§ WHAT TO DO
Each line that includes "Locate" must be copied from the records.

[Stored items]
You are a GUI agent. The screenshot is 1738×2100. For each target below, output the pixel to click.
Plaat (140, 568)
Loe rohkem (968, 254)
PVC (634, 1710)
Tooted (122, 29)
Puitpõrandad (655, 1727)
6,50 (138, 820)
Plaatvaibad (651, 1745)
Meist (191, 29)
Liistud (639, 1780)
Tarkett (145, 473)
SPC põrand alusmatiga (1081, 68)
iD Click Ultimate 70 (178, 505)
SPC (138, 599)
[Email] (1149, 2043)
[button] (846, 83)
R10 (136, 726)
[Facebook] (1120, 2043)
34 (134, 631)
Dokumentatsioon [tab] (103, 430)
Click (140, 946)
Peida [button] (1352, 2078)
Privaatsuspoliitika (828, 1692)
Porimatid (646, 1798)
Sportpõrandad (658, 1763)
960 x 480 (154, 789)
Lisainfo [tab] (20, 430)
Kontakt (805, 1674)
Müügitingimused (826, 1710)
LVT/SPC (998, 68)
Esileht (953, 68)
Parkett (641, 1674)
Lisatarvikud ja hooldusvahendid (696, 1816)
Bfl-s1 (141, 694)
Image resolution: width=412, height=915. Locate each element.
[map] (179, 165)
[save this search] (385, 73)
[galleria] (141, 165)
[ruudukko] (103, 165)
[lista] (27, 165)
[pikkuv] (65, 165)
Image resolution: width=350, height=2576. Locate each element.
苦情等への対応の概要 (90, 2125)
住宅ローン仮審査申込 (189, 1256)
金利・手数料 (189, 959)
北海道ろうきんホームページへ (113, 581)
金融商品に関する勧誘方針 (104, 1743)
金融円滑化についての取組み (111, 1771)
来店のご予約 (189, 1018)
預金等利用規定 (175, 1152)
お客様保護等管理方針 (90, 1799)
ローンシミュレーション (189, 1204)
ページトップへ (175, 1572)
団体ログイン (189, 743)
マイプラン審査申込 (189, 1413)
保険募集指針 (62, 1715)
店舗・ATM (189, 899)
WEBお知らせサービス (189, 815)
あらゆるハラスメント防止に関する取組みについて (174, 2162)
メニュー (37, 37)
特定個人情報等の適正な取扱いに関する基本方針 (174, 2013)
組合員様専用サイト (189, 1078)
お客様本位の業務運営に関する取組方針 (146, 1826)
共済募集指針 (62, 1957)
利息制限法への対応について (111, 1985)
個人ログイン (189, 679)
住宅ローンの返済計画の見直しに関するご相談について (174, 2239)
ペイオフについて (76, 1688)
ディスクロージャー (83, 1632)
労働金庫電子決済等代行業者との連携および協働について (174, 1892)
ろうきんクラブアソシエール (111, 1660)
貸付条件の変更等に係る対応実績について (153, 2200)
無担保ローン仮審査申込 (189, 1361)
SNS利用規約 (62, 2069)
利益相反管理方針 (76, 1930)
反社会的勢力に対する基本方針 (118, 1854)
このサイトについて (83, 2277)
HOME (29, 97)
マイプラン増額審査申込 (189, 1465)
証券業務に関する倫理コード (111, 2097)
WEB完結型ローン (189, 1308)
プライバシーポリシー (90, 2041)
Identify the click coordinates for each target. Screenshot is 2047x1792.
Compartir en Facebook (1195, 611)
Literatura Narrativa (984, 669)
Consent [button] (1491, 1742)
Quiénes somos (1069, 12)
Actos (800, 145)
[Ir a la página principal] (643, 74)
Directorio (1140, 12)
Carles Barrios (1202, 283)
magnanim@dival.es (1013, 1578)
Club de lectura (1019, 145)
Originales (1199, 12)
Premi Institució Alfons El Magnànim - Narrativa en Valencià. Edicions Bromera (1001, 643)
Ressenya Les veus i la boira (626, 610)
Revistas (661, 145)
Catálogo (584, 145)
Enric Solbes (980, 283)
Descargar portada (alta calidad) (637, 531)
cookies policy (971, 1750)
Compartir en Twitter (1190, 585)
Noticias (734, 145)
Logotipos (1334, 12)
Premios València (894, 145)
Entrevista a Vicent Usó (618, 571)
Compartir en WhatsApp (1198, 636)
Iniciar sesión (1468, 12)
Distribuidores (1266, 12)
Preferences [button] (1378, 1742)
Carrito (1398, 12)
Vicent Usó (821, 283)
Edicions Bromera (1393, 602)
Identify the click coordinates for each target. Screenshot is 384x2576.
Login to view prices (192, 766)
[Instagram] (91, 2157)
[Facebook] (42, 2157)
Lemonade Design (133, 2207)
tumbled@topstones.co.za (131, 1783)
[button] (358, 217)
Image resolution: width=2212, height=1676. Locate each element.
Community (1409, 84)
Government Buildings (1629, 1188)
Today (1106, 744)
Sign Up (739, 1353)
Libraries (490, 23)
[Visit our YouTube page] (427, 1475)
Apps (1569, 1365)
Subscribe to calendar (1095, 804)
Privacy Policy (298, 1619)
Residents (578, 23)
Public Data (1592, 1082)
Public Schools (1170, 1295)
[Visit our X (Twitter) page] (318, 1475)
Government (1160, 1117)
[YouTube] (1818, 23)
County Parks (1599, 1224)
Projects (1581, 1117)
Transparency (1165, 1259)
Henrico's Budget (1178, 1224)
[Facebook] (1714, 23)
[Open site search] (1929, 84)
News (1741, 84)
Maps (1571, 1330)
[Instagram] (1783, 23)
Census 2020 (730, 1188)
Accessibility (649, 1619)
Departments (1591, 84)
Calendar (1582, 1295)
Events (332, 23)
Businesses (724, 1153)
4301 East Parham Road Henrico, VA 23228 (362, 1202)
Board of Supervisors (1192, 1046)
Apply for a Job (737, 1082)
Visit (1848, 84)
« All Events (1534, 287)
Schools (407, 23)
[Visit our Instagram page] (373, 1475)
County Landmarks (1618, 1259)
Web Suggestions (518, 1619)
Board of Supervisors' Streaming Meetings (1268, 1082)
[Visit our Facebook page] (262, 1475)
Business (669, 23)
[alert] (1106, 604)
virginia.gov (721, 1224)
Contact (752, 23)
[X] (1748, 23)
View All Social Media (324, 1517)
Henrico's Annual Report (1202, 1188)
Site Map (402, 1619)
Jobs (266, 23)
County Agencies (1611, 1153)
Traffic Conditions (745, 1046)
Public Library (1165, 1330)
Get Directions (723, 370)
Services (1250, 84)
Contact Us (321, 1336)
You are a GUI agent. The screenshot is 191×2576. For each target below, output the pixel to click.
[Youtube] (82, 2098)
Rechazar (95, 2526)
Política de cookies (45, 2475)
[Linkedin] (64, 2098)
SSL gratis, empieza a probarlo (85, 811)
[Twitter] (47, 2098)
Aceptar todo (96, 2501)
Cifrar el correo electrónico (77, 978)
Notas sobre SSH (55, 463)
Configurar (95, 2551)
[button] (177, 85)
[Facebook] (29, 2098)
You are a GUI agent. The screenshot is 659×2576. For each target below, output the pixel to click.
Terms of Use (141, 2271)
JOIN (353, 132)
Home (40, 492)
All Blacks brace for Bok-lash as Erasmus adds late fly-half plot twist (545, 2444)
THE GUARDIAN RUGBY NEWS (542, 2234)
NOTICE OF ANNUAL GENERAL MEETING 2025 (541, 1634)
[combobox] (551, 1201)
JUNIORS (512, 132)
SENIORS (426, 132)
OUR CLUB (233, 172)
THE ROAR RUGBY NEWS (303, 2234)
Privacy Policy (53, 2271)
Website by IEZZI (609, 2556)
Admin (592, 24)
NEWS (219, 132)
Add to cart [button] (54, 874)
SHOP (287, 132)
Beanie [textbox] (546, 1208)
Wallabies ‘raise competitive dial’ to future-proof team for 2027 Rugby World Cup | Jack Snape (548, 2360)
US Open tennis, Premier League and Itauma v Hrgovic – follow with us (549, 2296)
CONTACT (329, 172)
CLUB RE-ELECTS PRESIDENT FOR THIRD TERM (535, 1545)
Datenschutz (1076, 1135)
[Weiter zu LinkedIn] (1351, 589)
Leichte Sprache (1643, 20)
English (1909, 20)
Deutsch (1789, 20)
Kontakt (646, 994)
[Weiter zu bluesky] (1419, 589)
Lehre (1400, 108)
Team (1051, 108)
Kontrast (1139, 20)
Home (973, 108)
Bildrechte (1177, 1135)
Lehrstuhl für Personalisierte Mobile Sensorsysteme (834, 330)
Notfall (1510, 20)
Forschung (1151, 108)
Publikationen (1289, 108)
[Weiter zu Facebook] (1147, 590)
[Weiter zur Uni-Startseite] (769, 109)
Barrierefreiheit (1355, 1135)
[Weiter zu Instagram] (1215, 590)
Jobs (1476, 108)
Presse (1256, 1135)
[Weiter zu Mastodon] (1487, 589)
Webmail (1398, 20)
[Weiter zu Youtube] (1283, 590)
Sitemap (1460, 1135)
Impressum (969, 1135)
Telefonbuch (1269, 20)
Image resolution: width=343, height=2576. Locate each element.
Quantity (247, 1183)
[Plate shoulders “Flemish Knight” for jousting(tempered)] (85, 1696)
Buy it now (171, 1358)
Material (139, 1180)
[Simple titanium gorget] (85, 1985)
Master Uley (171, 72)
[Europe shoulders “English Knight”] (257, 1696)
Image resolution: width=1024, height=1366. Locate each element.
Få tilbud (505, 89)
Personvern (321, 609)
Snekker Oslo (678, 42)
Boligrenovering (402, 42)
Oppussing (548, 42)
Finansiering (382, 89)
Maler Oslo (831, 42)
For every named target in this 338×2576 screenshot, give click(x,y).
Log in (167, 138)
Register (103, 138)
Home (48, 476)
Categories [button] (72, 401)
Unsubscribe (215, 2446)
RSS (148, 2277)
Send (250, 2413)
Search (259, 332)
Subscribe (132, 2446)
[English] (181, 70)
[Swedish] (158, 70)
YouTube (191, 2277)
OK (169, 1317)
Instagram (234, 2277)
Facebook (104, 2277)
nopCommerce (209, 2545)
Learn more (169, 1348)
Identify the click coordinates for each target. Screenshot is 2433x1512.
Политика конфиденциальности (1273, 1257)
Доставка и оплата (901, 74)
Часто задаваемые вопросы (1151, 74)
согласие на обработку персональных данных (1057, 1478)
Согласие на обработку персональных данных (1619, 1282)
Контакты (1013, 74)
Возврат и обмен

§ TASK ANSWER
Image resolution: width=412, height=915. Locate each element.
Image resolution: width=350, height=2576. Locate each element.
Image resolution: width=2212, height=1676. Locate each element.
Image resolution: width=343, height=2576. Locate each element.
Image resolution: width=1024, height=1366. Locate each element.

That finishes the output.